On 8/16/07, ian@brightstareng.com <ian@brightstareng.com> wrote:
> Raj,
>
> On Thursday 16 August 2007 08:16, Raj Kumar Yadav wrote:
> > On Tuesday 14 August 2007 12:32, ian@brightstareng.com wrote:
> > > Tuesday 14 August 2007 11:45, Raj Kumar Yadav wrote:
> > > > 2) It is found that
> > > > the block on which NAND verify failed, is
> > > > actually bad, as I am unable to erase/write on that block
> > > > using nand-utils or the custom bootloader commands.
> > > >
> > > > NAND Controller shows status as success after erase/write.
> > > >
> > > > But after the erase, all bytes on the 1st, 3rd, 5th, ...
> > > > page are 0xFF. and all bytes on the 2nd, 4th, 6th,... page
> > > > are 0x00.
> > > >
> > > > Similarily, writing data pattern on any of the pages in
> > > > that block have no effect on the page data.
>
> So this looks like a problem with the NAND, the nand driver, or
> MTD. Have you found anyone using the your NAND controller
> successfully?  I've not seen this kind of failure with raw
> NAND.

I differ, this is happening only on one board and in same block.
Also, not a very strong point, but i am using the SOC with the
NAND controller for more than a year now.  Yes the NAND chip
on which i am facing this problem is from Hynix 512MB
(with 2K page, 256K block).

>
> > > >
> > > > This also means that, I cannot mark the block bad, as the
> > > > first page is all 0xff and nand write on the page has no
> > > > effect on page data.
>
> Can you use a different device for testing, or replace the NAND
> chip?

Yes, the same board with same s/w and h/w is working fine on all
the other boards as of now.


> > > > So, it is ending up in a situation, where the block will
> > > > never be marked bad, and the write will always fail (due
> > > > to MTD NAND verify) on the block pages.
> > >
> > > Perhaps you could try posting this question to the
> > > linux-mtd. The ARM Linux list is also a good place to ask
> > > for platform specific (NAND controller) help.
> >
> > I have asked about it in the linux-mtd mailing list, David
> > Woodhouse suggested to use the 'bad block table' policy
> > provided in MTD layer to keep the track of such
> > blocks. Addition to the 'bbt' can be made on every nand verify
> > failure (even after the applied ECC correction).
>
> This sounds like a suggestion to use an alternative (table based)
> bad-block implementation -- if this is just to cope with a single
> broken NAND chip I think you're better of getting a new chip.
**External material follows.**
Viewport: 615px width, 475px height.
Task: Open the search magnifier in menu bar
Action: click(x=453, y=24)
Yes, you are right, as the problem is only with one board and also not
causing any harm in term of data loss, except may be the checkpoint thing.

> If the problem is caused by a s/w or h/w controller issue,
> changing the bad-block marking scheme won't fix the problem,
> because the problem isn't really a bad-block.
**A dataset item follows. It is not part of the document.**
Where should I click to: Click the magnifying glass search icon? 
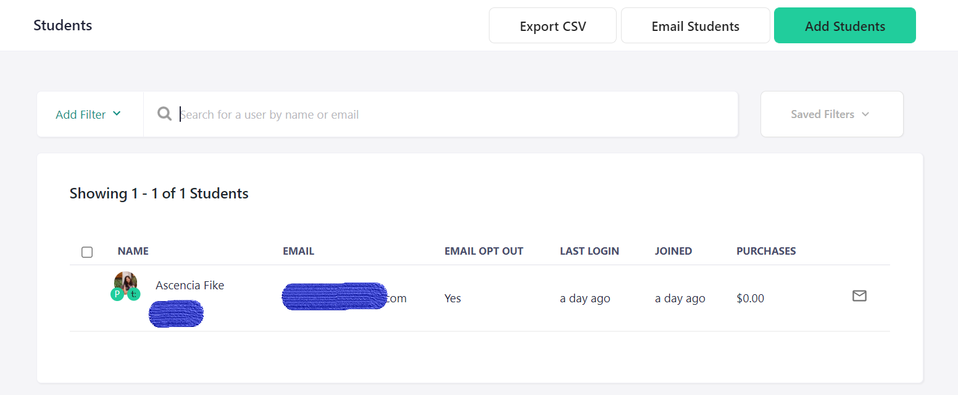click(164, 114)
As the same s/w is working on rest of the boards(same h/w), I do believe
that the block is actually bad, but not sure on this.

The SOC, also have a direct SMI Interface to access the NAND chip,
let me see, if i can use that to verify that the block in the NAND chip
on that board is actually bad.

Thanks for your quick and witty responses.

Raj Kumar Yadav